>>>>>
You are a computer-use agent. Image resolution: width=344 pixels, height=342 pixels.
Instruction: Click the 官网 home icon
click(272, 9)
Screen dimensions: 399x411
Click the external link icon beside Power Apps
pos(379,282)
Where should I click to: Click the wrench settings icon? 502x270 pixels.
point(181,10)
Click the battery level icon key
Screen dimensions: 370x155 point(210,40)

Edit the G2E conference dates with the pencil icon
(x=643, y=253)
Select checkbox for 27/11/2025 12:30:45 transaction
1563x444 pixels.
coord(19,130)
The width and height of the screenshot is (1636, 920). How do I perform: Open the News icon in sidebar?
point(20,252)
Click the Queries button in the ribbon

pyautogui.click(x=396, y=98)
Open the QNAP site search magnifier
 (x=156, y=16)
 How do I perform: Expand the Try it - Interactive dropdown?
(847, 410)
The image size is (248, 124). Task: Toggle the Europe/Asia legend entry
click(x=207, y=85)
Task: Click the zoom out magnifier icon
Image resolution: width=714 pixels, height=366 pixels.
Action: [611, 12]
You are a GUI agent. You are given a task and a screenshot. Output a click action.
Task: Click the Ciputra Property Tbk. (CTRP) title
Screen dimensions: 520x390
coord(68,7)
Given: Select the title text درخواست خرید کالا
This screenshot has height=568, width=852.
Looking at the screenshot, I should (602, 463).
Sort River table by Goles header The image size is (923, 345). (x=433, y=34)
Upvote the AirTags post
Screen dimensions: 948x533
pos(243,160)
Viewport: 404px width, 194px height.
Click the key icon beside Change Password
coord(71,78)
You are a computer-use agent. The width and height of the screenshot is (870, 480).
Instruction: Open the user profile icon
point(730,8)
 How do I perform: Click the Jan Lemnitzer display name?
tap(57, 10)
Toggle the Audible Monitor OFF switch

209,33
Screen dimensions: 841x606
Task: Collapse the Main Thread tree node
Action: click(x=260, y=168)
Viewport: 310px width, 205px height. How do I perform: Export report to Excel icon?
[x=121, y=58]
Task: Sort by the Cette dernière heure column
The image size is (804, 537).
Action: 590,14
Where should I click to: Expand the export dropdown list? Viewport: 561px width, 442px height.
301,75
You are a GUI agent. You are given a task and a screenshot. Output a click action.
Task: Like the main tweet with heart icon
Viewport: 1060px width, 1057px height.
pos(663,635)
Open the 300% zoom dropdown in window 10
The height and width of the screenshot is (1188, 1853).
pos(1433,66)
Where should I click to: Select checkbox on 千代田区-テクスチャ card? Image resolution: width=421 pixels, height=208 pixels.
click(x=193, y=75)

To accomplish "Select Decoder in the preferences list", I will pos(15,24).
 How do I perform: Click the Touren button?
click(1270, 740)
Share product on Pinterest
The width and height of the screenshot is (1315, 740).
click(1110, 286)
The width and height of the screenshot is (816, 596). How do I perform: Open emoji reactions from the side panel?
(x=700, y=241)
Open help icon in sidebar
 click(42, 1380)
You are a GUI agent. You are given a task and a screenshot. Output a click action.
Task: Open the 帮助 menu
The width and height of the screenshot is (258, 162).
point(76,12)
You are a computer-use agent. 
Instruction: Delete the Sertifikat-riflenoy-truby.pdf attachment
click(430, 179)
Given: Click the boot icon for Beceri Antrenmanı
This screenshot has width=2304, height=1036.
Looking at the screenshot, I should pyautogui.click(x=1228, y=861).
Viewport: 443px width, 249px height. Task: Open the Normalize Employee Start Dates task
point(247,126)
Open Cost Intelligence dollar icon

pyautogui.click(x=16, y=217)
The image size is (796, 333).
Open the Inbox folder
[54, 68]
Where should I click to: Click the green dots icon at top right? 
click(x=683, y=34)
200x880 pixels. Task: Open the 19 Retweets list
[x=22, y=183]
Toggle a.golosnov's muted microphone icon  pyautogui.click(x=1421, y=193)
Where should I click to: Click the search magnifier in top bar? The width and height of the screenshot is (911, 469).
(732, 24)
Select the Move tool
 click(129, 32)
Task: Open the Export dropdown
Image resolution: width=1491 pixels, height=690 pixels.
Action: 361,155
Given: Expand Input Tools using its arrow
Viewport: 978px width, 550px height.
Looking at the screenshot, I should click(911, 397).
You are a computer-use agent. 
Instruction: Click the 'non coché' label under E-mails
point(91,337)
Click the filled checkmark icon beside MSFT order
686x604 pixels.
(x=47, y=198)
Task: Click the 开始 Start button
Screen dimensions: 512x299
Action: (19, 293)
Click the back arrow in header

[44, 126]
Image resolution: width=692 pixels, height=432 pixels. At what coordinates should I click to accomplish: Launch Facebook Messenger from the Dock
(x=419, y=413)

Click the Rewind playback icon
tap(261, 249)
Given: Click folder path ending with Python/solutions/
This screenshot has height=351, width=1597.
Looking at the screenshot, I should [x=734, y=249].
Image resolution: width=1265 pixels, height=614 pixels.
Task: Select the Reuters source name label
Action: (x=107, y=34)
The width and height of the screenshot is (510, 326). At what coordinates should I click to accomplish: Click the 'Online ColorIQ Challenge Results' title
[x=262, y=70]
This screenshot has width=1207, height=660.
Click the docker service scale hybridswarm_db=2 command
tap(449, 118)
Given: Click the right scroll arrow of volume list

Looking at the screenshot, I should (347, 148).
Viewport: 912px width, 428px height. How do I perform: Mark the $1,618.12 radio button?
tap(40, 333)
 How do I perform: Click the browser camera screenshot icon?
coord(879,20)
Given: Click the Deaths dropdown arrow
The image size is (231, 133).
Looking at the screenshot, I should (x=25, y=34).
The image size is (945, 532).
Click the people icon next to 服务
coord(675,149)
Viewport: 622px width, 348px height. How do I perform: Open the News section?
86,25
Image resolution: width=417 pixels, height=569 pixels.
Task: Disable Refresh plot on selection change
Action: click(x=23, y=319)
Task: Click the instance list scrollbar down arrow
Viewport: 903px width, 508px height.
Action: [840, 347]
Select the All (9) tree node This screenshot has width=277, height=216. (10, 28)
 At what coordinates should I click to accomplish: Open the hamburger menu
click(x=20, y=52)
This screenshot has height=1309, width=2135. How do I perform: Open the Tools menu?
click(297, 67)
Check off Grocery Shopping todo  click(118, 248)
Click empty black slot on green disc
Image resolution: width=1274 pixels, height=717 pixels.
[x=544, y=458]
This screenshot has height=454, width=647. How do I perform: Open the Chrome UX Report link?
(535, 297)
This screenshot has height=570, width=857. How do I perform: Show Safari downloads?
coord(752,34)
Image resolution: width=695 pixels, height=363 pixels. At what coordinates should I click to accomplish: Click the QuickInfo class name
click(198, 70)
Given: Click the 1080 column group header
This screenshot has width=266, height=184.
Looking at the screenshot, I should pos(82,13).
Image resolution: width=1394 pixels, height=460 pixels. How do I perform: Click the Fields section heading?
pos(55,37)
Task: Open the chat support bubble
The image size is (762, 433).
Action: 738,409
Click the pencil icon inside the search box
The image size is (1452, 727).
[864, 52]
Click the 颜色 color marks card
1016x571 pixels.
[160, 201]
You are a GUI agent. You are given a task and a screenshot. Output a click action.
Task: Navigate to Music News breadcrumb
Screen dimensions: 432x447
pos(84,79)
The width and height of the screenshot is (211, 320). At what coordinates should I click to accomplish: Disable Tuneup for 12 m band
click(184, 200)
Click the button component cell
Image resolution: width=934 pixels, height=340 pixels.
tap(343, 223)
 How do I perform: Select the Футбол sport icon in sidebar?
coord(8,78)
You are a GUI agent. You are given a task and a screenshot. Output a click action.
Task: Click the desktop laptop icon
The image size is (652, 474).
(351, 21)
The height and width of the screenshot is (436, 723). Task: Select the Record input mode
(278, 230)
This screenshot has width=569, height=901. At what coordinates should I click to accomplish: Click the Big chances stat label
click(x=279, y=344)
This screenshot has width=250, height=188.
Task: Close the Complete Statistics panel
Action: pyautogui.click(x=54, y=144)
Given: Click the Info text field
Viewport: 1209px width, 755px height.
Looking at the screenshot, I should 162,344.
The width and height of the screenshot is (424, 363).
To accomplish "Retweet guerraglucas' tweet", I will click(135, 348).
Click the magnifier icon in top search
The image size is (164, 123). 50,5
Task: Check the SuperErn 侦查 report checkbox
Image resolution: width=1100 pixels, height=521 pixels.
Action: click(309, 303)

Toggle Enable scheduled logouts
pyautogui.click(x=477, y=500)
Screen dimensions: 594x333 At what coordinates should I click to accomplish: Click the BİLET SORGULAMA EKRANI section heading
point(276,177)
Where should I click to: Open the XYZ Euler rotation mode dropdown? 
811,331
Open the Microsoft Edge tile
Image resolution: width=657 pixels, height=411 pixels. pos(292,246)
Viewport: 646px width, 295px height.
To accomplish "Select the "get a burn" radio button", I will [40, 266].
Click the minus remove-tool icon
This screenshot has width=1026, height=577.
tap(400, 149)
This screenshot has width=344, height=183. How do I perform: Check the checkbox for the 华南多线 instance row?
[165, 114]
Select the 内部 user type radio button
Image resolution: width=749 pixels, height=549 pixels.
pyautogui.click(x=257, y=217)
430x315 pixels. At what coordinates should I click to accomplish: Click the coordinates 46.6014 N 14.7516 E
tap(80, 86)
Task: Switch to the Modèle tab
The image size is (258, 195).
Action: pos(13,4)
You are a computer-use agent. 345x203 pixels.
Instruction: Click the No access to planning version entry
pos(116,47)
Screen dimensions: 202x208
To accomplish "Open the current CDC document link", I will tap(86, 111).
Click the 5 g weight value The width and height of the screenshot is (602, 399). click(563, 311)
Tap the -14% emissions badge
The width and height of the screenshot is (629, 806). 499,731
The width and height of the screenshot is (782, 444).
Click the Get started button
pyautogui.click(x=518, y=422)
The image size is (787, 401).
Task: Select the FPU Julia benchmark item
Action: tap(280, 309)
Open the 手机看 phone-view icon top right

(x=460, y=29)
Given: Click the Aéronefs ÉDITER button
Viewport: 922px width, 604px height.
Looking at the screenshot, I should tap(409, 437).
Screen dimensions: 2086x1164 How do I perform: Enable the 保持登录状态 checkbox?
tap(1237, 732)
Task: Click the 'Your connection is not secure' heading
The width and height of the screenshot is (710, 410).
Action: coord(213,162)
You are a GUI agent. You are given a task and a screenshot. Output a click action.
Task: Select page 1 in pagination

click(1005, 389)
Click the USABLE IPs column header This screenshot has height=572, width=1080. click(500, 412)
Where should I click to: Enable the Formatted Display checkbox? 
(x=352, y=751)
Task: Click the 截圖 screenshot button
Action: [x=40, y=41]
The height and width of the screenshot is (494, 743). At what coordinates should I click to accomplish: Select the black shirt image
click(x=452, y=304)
<<<<<
■ **Problem to solve**: Rewrite the data from the line with "The width and height of the screenshot is (424, 363)." up to and including the line with "pyautogui.click(x=257, y=217)", swapping "magnifier" for "loupe" and keeping everything else the same.

■ **Reply to the task**:
The width and height of the screenshot is (424, 363).
To accomplish "Retweet guerraglucas' tweet", I will click(135, 348).
Click the loupe icon in top search
The image size is (164, 123). 50,5
Task: Check the SuperErn 侦查 report checkbox
Image resolution: width=1100 pixels, height=521 pixels.
Action: click(309, 303)

Toggle Enable scheduled logouts
pyautogui.click(x=477, y=500)
Screen dimensions: 594x333 At what coordinates should I click to accomplish: Click the BİLET SORGULAMA EKRANI section heading
point(276,177)
Where should I click to: Open the XYZ Euler rotation mode dropdown? 
811,331
Open the Microsoft Edge tile
Image resolution: width=657 pixels, height=411 pixels. pos(292,246)
Viewport: 646px width, 295px height.
To accomplish "Select the "get a burn" radio button", I will [40, 266].
Click the minus remove-tool icon
This screenshot has width=1026, height=577.
tap(400, 149)
This screenshot has width=344, height=183. How do I perform: Check the checkbox for the 华南多线 instance row?
[165, 114]
Select the 内部 user type radio button
Image resolution: width=749 pixels, height=549 pixels.
pyautogui.click(x=257, y=217)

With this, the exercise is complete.